* **Extrait à lire**
————
Le Mosh Pit vu par la rappeuse Rico Nasty
La rappeuse du Maryland nous parle de métamorphose, de fans hardcore et de combattre le trac
- Entrevue: Khalila Douze
- Photographie: Zhamak Fullad
- Stylisme: Haylee Ahumada

«Five days straight, no rest, oh well!» (Cinq jours d’affilée, pas de repos, eh bien!) se plaint Rico Nasty dans le premier couplet de son dernier single, «Times Flies». Trois jours après la sortie de la chanson, la rappeuse Maria Kelly (de son vrai nom) est assise dans la cuisine d’un appartement délabré et abandonné de l’Alhambra, en Californie. Elle se prépare pour sa cinquième séance photo du week-end et révèle à tous les gens dans la pièce à quel point ses paroles reflètent sa réalité. C’est jour de canicule et, dans l’appartement, il n’y a pas de clim… eh bien!
————
* **Liste des enregistrements**
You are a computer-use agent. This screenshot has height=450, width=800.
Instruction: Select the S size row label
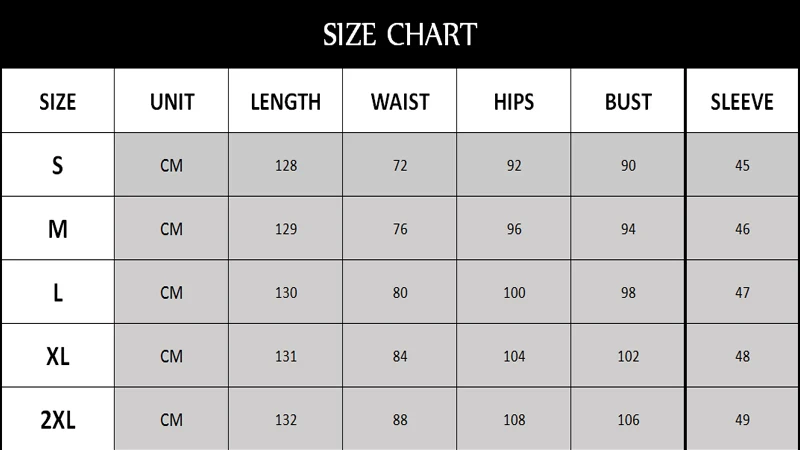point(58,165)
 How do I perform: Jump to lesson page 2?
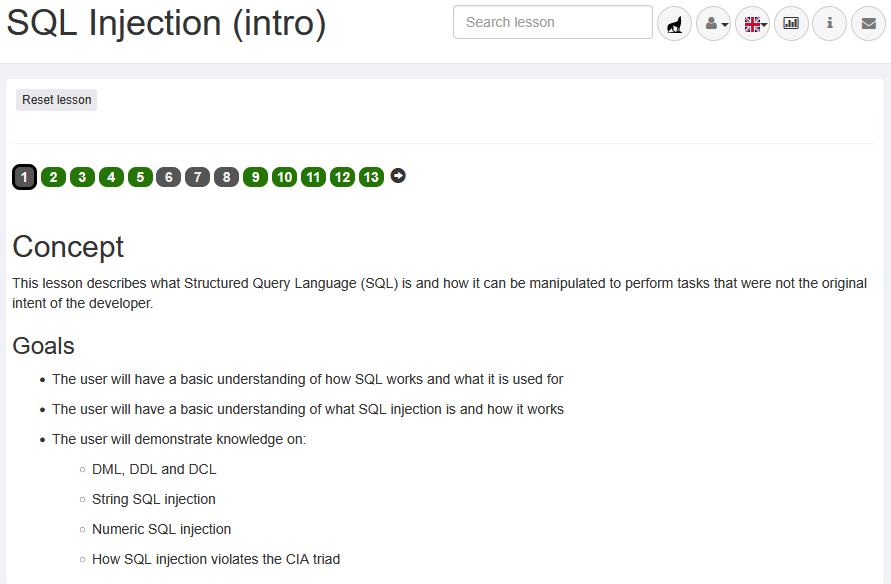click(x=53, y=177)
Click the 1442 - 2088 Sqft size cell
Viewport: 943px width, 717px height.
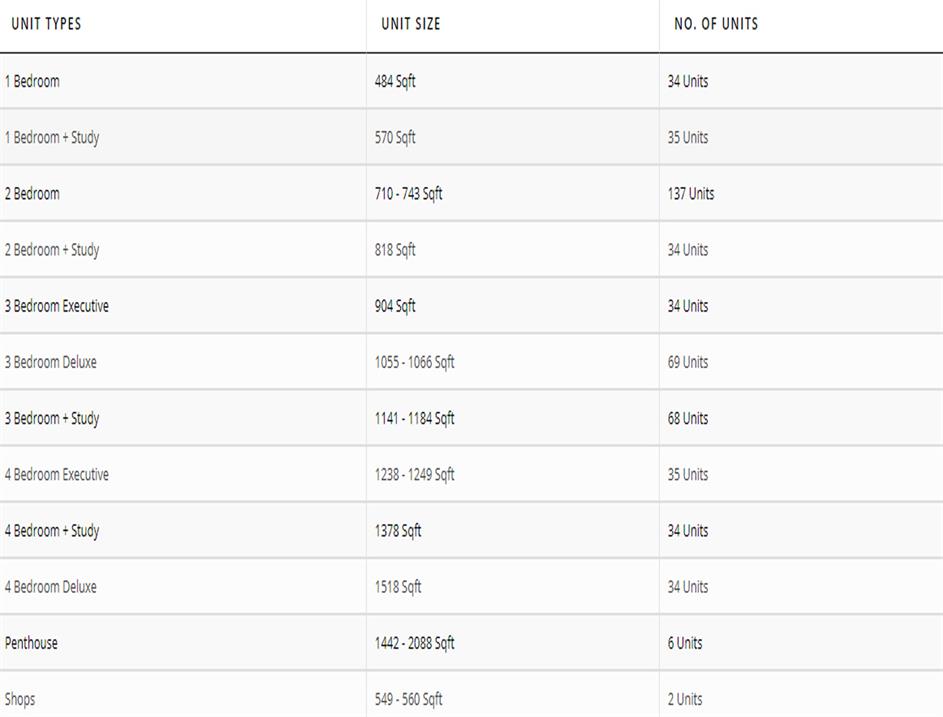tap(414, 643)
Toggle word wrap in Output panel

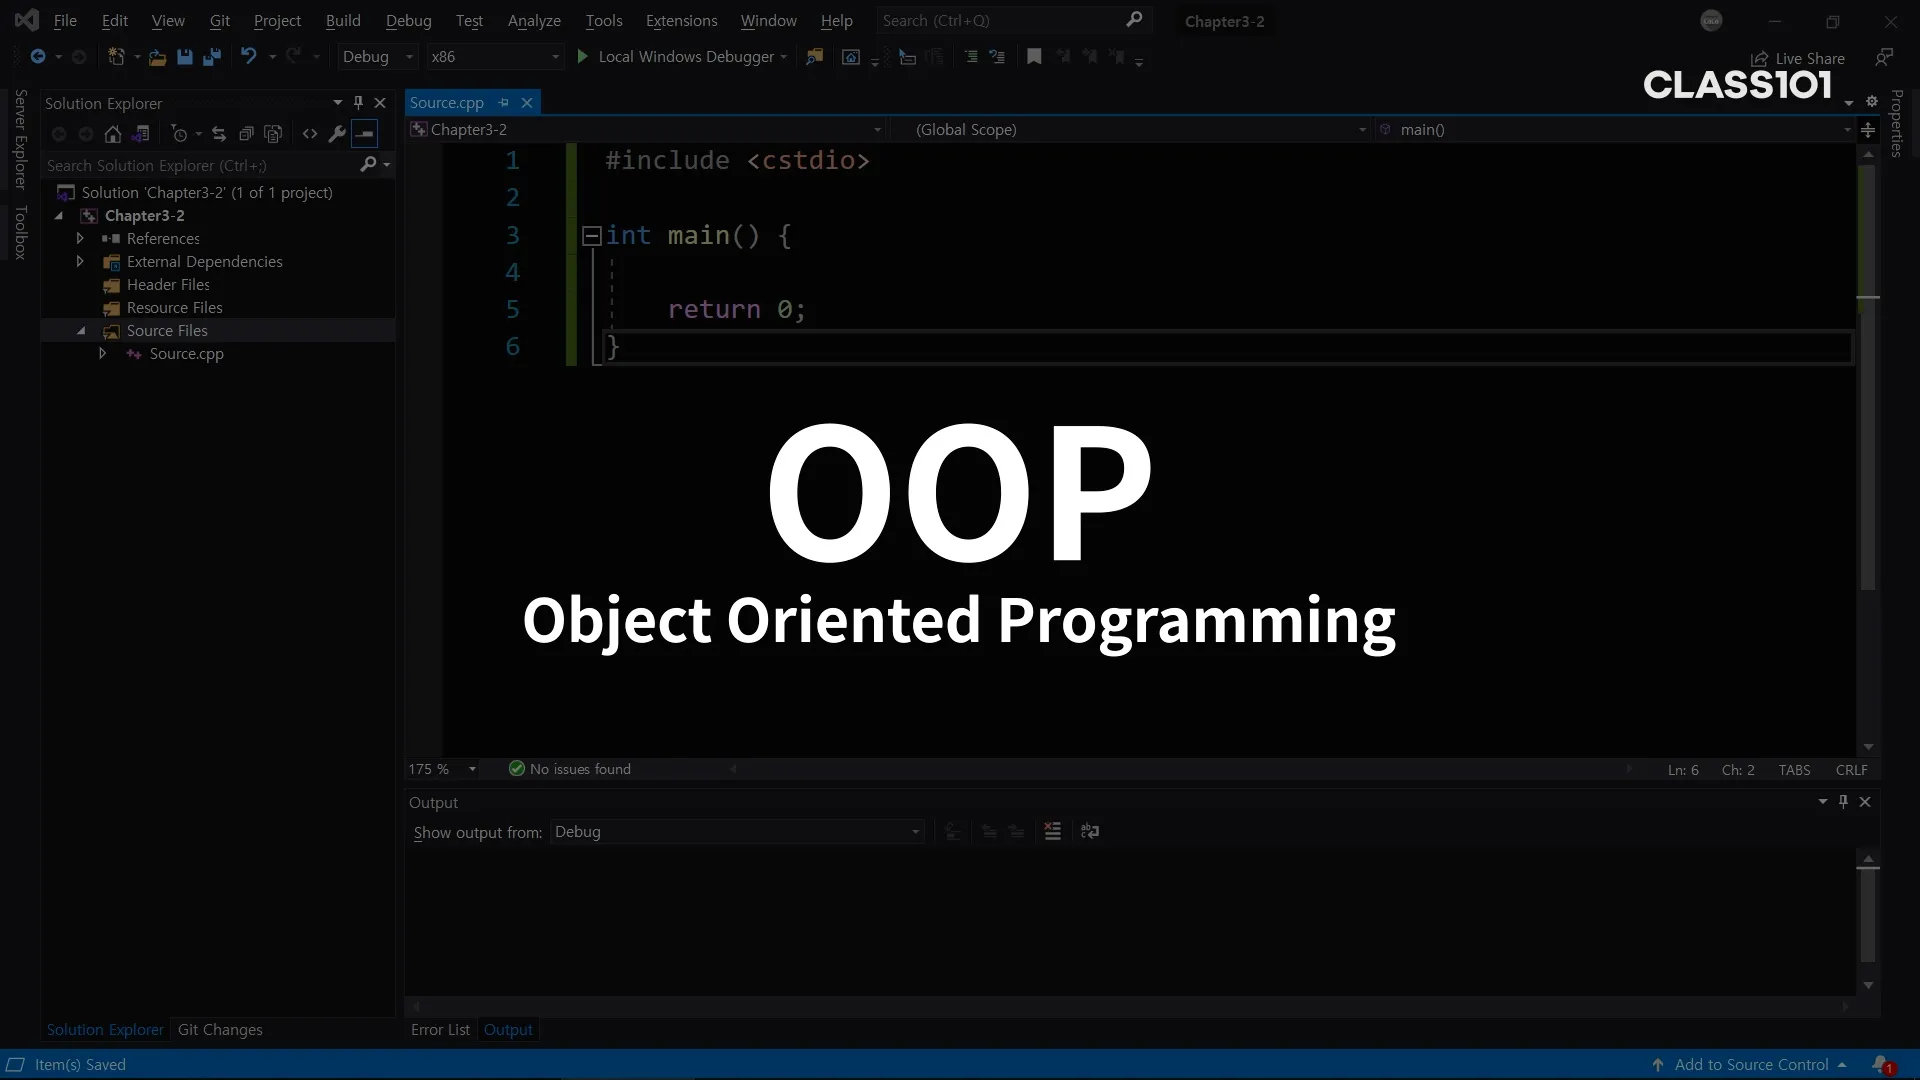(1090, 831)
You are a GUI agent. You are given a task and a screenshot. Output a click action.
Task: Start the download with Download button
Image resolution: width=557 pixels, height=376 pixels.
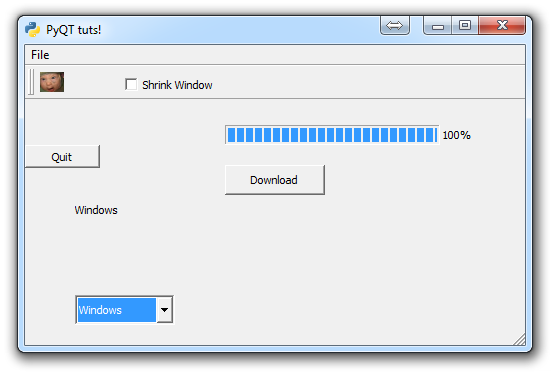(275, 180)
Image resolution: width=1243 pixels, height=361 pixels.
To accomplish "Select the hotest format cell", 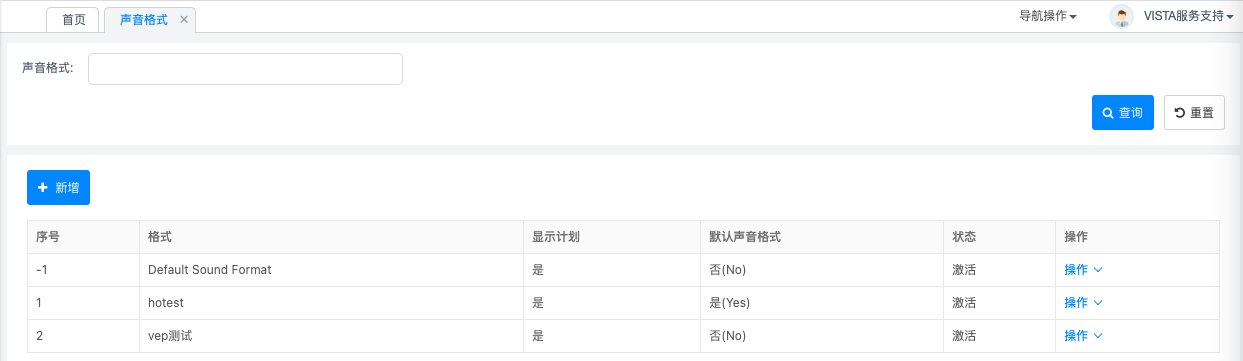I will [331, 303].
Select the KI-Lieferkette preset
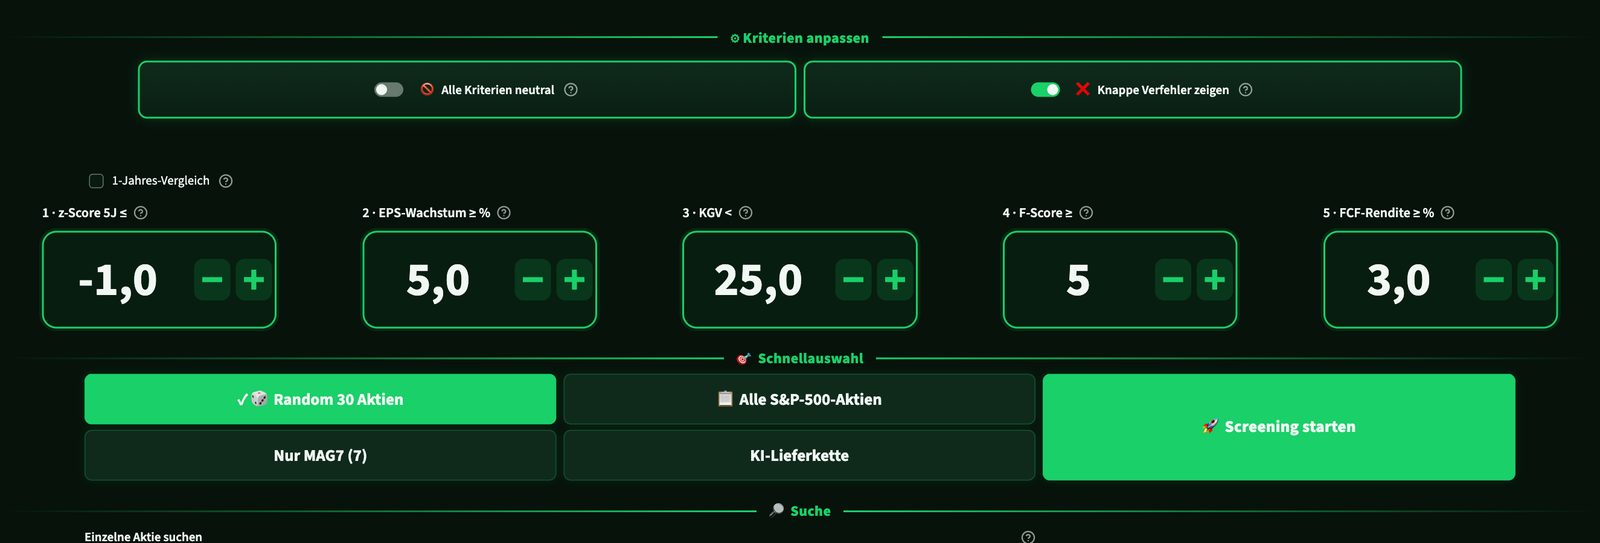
————
* **Série d'exercices**
a: Selon l'extrait consacré à Rico Nasty, quel est le vrai nom de la rappeuse ?
b: Prolongez l'article sur Rico Nasty à partir de sa dernière phrase.

* **Résultats obtenus**
a: Maria Kelly.

b:
À seulement 22 ans, Rico a déjà vécu plusieurs vies. Depuis qu’elle a émergé en 2016 avec ses raps accrocheurs et grand public «Hey Arnold» et «iCarly» (bien que certains fans la suivent depuis Summer’s Eve, sortie en 2014), la rappeuse du Maryland, qui est aussi la mère de Cameron, un garçon de 3 ans, s’est retrouvée sur les couvertures de magazine et dans les critiques, elle a fait des tournées outre-mer et a su se réinventer avec brio en cours de route. En 2017, elle a présenté Tacobella à ses fans, le personnage sensible et vulnérable qu’elle a intégré à Tales of Tacobella, et Trap Lavigne, son alter ego hardcore avec laquelle elle pousse les limites de son style «sugar trap» signature.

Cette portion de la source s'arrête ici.